─── Trecho selecionado

A poesia sempre me tomou muito, tanto positivamente como negativamente. No aspecto positivo, servindo-me de tão bom alimento para a alma — dando-me então prazer, um prazer que parece não ser deste mundo, ou das pessoas em geral — e permitindo-me conhecê-la melhor, embora sem o conseguir de todo, dados os labirintos e recônditos cantos e recantos que a alma possui ou que parece inventar. No aspecto negativo, trazendo-me tantas vezes, para não dizer quase sempre — devido ao tipo de poesia que fazia, e ainda faço —, além de perda de tempo relativamente aos aspectos materialistas das vidas de todos nós, trazendo-me, dizia, tristeza, angústia, desespero, revolta, desistência, dor, doença, poderei até dizer morte ... , e acrescentar, a este respeito de morte, como nota do máximo de intimidade em mim, que, em certo aspecto, morri há muito, ainda muito jovem ... Mas, ainda assim, acho que foi bom, muito bom, ter feito poeticamente o que fiz.

──────

_Explorando o material_:
**a.** Diga se cada afirmação concorda com o trecho sobre a poesia: (i) a poesia serviu de alimento para a alma de quem escreve; (ii) a poesia permitiu conhecer a alma por completo; (iii) quem escreve deixou de fazer o mesmo tipo de poesia. Responda sim ou não e cite as palavras do trecho que decidem cada caso.
**b.** Prolongue o trecho sobre a poesia, escrevendo o que vem depois da última frase.

─── Dados

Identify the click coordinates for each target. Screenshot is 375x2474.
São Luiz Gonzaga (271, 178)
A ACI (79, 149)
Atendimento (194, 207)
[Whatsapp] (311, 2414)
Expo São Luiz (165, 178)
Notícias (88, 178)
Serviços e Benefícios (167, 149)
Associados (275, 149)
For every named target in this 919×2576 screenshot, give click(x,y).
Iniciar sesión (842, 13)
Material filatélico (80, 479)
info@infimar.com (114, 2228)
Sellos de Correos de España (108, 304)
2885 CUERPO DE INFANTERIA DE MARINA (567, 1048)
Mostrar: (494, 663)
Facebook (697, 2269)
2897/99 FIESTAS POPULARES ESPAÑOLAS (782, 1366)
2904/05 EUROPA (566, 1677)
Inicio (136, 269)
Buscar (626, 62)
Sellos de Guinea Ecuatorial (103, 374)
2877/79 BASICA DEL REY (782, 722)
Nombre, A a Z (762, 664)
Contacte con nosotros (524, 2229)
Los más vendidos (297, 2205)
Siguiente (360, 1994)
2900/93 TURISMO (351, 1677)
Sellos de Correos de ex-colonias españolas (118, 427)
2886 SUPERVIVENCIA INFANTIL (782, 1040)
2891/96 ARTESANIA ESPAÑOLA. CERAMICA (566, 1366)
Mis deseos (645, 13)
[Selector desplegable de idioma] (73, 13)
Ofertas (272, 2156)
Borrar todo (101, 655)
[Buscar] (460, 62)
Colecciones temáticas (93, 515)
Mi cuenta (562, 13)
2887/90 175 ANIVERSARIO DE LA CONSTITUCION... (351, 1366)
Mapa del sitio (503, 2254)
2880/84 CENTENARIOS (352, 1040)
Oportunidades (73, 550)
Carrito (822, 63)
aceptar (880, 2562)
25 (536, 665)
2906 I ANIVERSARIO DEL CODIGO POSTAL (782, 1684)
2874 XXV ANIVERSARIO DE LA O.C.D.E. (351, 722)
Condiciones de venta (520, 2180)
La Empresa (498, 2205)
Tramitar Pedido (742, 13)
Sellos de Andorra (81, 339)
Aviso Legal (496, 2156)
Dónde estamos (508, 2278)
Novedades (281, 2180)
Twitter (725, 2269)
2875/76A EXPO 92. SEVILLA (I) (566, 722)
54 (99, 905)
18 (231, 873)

──────

_Respostas do exercício_:
**a.**
(i) Sim: "servindo-me de tão bom alimento para a alma".
(ii) Não: "embora sem o conseguir de todo".
(iii) Não: "devido ao tipo de poesia que fazia, e ainda faço".

**b.**
Os meus poemas são geralmente extensos e dramáticos, por vezes raiando algo de trágico, estando de harmonia com a sensibilidade e a imaginação que me estremecem o âmago e que vão por aí à minha volta, ou mais além, ou por esse mundo ...
Desta feita, porém, postarei aqui um poema que não é extenso.
Dor
Meu corpo tem dores de mártir
e grilhos de escravo eterno,
tem espuma de cavalo fustigado
e sangue de homem decepado;
foi fonte, luz, esperança,
sonho de aldeia e de cidade;
depois foi muralha encolhida
onde chocaram balas de realidade
e correram os prantos quentes
do destroçar das ilusões.
Tenho no sangue o tempo
que o tumultua e enche
de cataratas de desespero,
nos miolos tenho um vulcão
que me quebra a fronte
em cefalalgias de loucura;
com força e ânsia correria
para longe deste fracasso,
ou dormiria até acordar outro,
sem memória ou sem conhecer o mundo.